Hyundai Motor Company is pushing forward with Fuel Cell Electric Vehicles (FCEVs). The South Korean car company’s Vice Chairman, Yang Woong-chul, said at a ministerial tour that Hyundai’s second-generation FCEV will launch in 2018, according to Reuters. He stated the primary reasons for the technology revamp are tougher emissions regulations and to compete with Japanese car companies Honda and Toyota, which have their own FCEV models.
An earlier report in The Electronic Times that said Hyundai was aiming to extend the 265-mile driving range of the current FCEV vehicle to 497 miles, almost double. That report also said the new model will be introduced in late 2017 but would go into mass production in 2018. It will again be an SUV, like the current Hyundai Tucson Fuel Cell model. In addition to the popularity of SUVs, FCEV components take a lot of space and SUVs have more space available than the FCEV sedans made by Honda and Toyota.

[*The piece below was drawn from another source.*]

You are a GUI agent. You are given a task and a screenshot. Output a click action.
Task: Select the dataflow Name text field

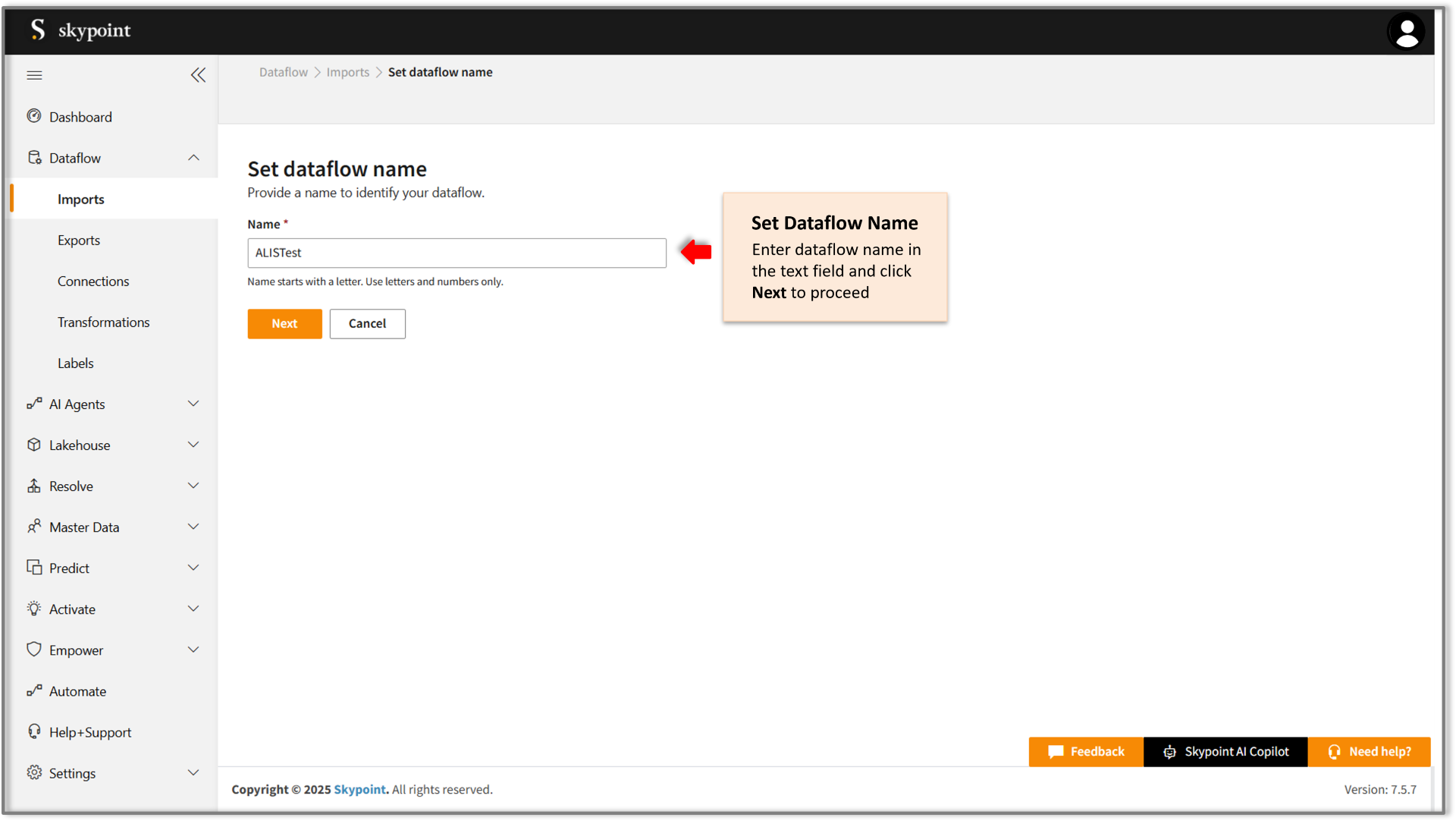456,253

The Hyundai Tucson Fuel Cell, introduced in 2013, was the first FCEV to be mass-produced, but it is still being made in small quantities. The production is limited to 1,000 vehicles a year and it’s not clear if it has reached those goals. The two greatest reasons sales haven’t been greater are high cost and the limited availability of hydrogen refueling stations.
The Tucson Fuel Cell has never been for sale, only for lease, with no lease-purchase option at the end of the term. The lease requires a $3,000 payment upfront and $500 a month for 36 months. As part of the lease, fuel and maintenance are included, along with a permit to drive in High Occupancy Vehicle (HOV) lanes on the highway.
The only places in the U.S. where FCEV Tucsons are available to lease are in specific parts of northern and southern California. There are currently only 5 hydrogen fueling stations in the northern part of the states (in Hayward, San Francisco, and near San Jose). There are 16 stations hydrogen stations in the Los Angeles area, as far south as Dana Point. With the current model the 265-mile driving range isn’t enough to make the 383-mile trip from San Francisco to Los Angeles, so all driving with the current vehicles are limited to their own sections of California.
In order for prices to go down, permitting an increase in leases, the FCEVs will need to be produced in greater quantities. And while wider distribution is needed to support more customers, that in turn requires more refilling stations. So even though hydrogen fuel cells are the most eco-friendly fuel system on the road — water is the only emission — the chances of more FCEVs getting off the starting block depend on successful efforts on both fuel availability and lower prices.